How do displacement, velocity and acceleration relate through calculus?

Velocity is the rate of change of displacement, so $v = \dfrac{ds}{dt}$, and acceleration is the rate of change of velocity, so $a = \dfrac{dv}{dt} = \dfrac{d^2 s}{dt^2}$. To go the other way you integrate: $s = \displaystyle\int v\,dt$ and $v = \displaystyle\int a\,dt$, using initial conditions to find the constants of integration.

What is the difference between displacement and distance travelled?

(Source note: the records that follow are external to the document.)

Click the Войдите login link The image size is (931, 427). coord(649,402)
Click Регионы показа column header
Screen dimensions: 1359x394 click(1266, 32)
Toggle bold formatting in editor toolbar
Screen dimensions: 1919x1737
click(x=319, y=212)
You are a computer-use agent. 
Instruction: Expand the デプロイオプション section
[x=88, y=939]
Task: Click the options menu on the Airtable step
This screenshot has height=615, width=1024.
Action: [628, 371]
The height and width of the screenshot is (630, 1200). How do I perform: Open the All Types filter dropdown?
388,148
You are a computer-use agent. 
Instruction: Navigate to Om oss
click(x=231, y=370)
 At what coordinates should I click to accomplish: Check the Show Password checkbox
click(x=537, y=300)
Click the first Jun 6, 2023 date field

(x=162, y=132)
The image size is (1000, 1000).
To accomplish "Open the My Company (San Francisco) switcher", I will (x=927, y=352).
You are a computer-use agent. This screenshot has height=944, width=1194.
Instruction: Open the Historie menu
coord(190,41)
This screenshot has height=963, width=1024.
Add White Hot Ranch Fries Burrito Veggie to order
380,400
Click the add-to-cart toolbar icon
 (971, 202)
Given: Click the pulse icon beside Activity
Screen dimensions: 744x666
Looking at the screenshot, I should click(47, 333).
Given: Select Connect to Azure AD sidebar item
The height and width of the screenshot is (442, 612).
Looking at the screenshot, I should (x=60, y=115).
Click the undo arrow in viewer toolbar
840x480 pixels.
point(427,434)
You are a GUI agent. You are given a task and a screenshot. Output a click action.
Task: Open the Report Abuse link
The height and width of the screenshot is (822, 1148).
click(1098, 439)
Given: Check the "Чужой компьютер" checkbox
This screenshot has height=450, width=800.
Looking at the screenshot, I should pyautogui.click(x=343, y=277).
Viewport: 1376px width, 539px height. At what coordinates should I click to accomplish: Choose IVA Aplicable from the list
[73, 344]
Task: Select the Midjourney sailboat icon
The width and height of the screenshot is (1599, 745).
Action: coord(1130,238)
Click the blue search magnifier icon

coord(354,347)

Displacement is the signed position relative to a fixed origin, so it can be positive, negative or zero, and it accounts for direction. Distance travelled is the total length of the path, always positive, and it adds up the movement in every direction. When a particle changes direction you must split the journey at the turning points (where $v = 0$) and add the magnitudes of the displacement over each leg to get the total distance.

When does a particle moving in a straight line change direction?

A particle is instantaneously at rest, and may change direction, when its velocity is zero, that is when $v = 0$. To confirm a change of direction you check that the velocity changes sign through that instant. The displacement is maximum or minimum at these points, which is why finding where $v = 0$ is central to many kinematics problems.

How is the Calculus strand assessed in syllabus 4049?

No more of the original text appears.